Pas vraiment. C’est juste du sous-typage classique, et 99% du temps, vous allez vous contenter des deux méthodes suivantes :
Interfaces
Les modules de bas niveaux implémentent les API d’une interface. Les modules de haut niveau utilisent une instance implémentant cette interface.
C’est probablement la manière la plus facile et directe de faire, car votre couche fait simplement office de pont, sans comportement particulier.
public class PersonalComputer
{
public ICPU Processor { get; set; }
public PersonalComputer(ICPU processor)
{
Processor = processor;
}
}
public interface ICPU
{
//...
}
public class Intel64 : ICPU
{
public Intel64() { }
}
public class ARM : ICPU
{
public ARM() { }
}
Classes abstraites
Les modules de bas-niveau héritent des API d’une classe abstraite.
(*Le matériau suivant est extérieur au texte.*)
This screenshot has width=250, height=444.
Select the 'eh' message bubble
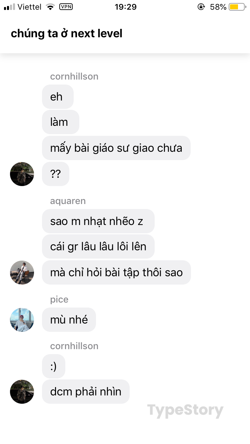click(x=58, y=97)
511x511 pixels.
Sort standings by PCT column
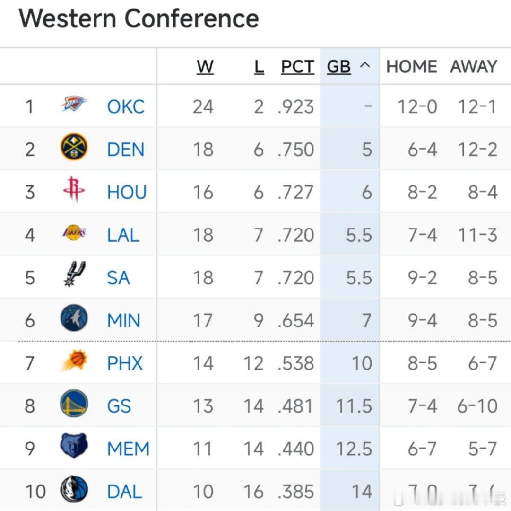[297, 67]
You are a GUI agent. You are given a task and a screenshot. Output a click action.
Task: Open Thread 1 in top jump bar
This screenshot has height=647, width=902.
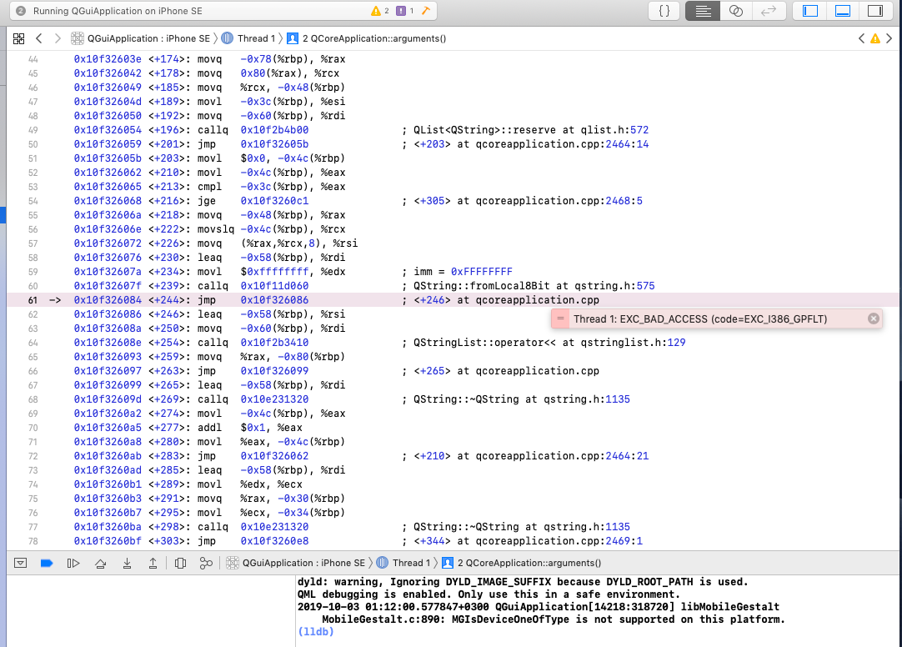[x=248, y=38]
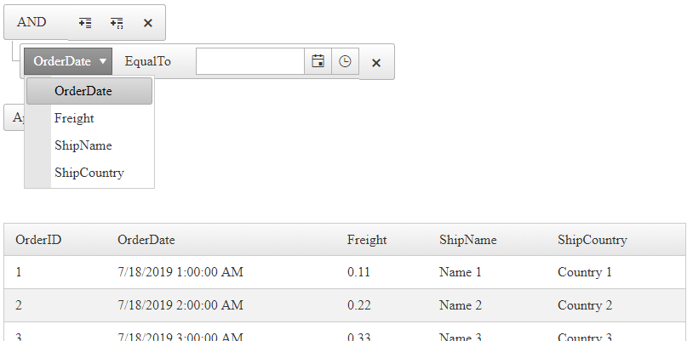
Task: Choose Freight from the field list
Action: [x=74, y=118]
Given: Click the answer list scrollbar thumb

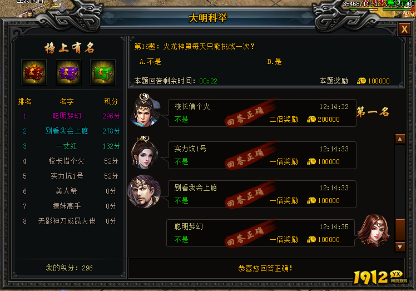Looking at the screenshot, I should [400, 230].
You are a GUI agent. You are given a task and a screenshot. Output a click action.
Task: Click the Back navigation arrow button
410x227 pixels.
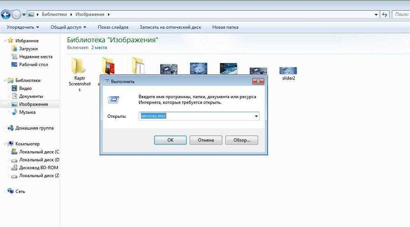pyautogui.click(x=6, y=15)
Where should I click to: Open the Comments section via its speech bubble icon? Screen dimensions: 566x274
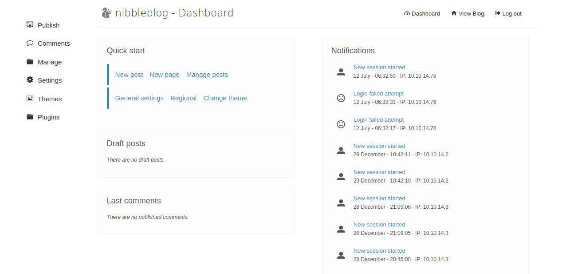click(x=30, y=43)
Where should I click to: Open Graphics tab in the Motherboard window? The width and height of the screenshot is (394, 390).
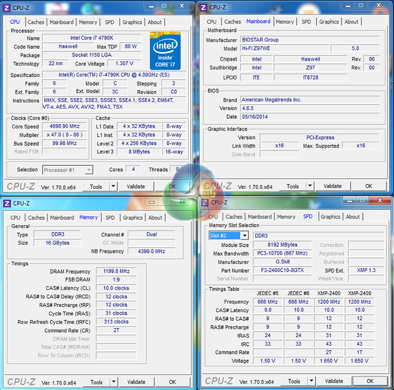pyautogui.click(x=329, y=22)
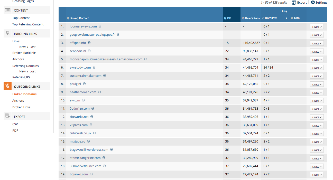Open Settings via the gear icon
This screenshot has height=180, width=333.
(x=312, y=3)
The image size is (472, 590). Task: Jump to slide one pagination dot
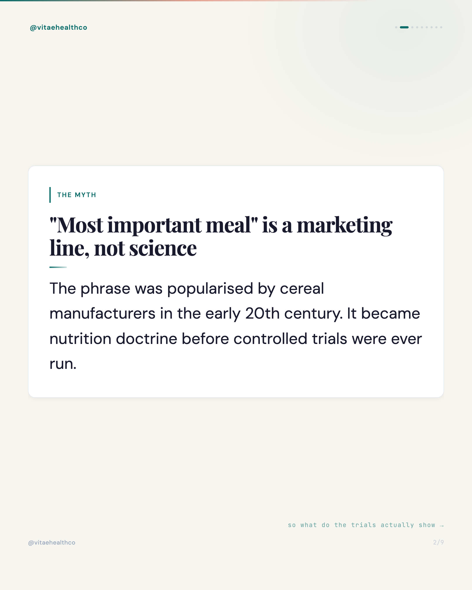click(x=396, y=27)
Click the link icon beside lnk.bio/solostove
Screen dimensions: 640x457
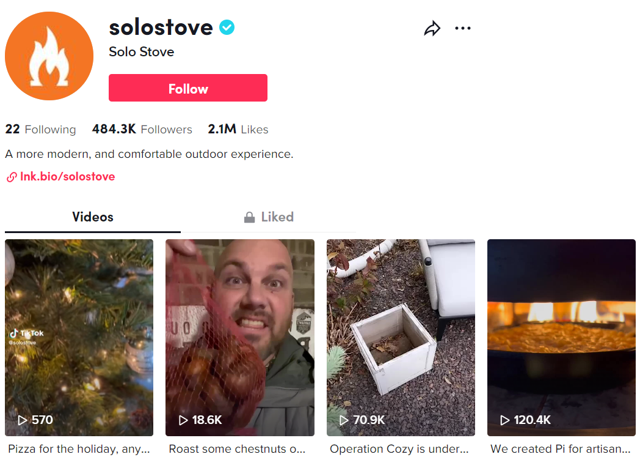point(11,177)
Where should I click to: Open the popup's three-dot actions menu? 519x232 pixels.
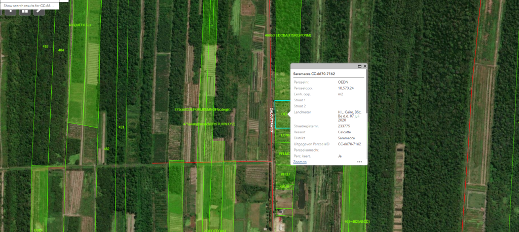[359, 162]
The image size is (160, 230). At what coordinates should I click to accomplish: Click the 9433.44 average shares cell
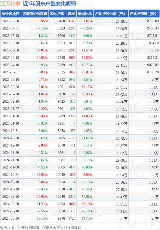click(153, 28)
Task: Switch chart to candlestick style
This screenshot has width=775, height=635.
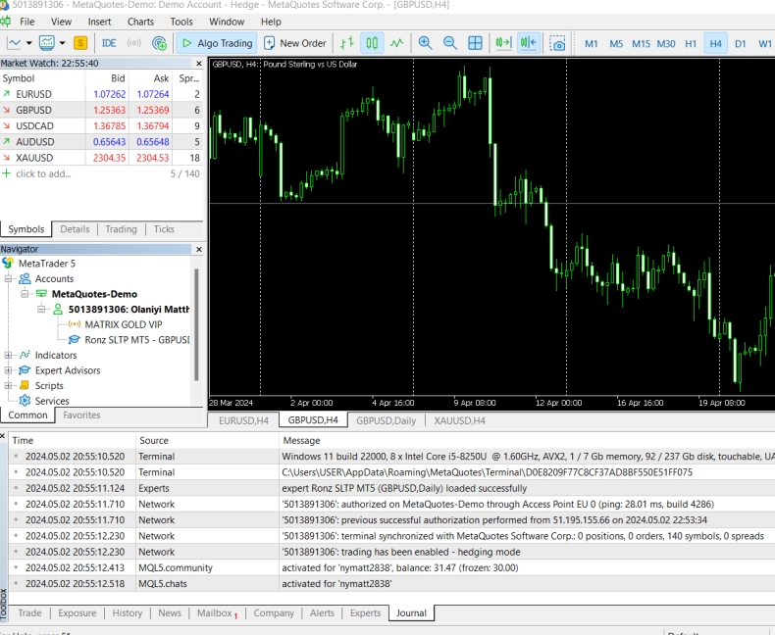Action: [372, 43]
Les modules de haut-niveau utilisent une instance héritant de cette classe abstraite.
Elle complexifie un peu plus le programme dans le sens où vos implémentations sont séparées dans plusieurs modules.
Mais à part ça, c’est une solution parfaitement viable, en particulier si la classe est déjà présente, ou si les implémentations de vos API sont toujours les mêmes (DRY).
public class PersonalComputer
{
public CPU Processor { get; set; }
public PersonalComputer(CPU processor)
{
Processor = processor;
}
}
public abstract class CPU
{
//...
}
public class Intel64 : CPU
{
public Intel64() { }
}
public class ARM : CPU
{
public ARM() { }
}
Donc maintenant, mon PC utilise un processeur abstrait. Mais à partir de là, comment je fais pour lui dire d’utiliser mon processeur ARM ?
Facile, il suffit d’instancier votre objet dans type de que vous souhaitez en utilisant le polymorphisme.
static void Main(string[] args)
{
ICPU myProcessor = new Intel64();
}
Dans cette situation, la technique miracle, c’est l’injection de dépendances : vous passez une instance toute faite directement au constructeur.
De cette manière, vous rendez PersonalComputer totalement indépendant du type de processeur qu’il utilise, car le choix se fait à l’extérieur de la classe.
Voilà pour le principe d’inversion des dépendances. Pas compliqué, n’est-ce pas ?
Et pourtant, il s’agit du principe SOLID avec le meilleur retour sur investissement.
Déjà, parce qu’il est simple à appliquer, mais aussi parce qu’il augmente considérablement la flexibilité d’une codebase et limite drastiquement la dette technique.
Et en plus de ça, il donne une utilité à ces interfaces ~qui ne servent à rien~, que demande le peuple ! ^^
Mais pour l’appliquer correctement, encore faut-il comprendre les autres principes SOLID. Si ce n’est pas encore le cas, allez lire le bonus de cet article.
J’y explique le fonctionnement et l’intérêt de tous ces concepts afin d'écrire des programmes stables, robustes et flexibles, mêmes des années après !
Le principe d’inversion des dépendances (Dependency Inversion Principle) correspond au D de SOLID : un ensemble de 5 concepts fondamentaux pour construire des applications maintenables, pérennes et évolutives.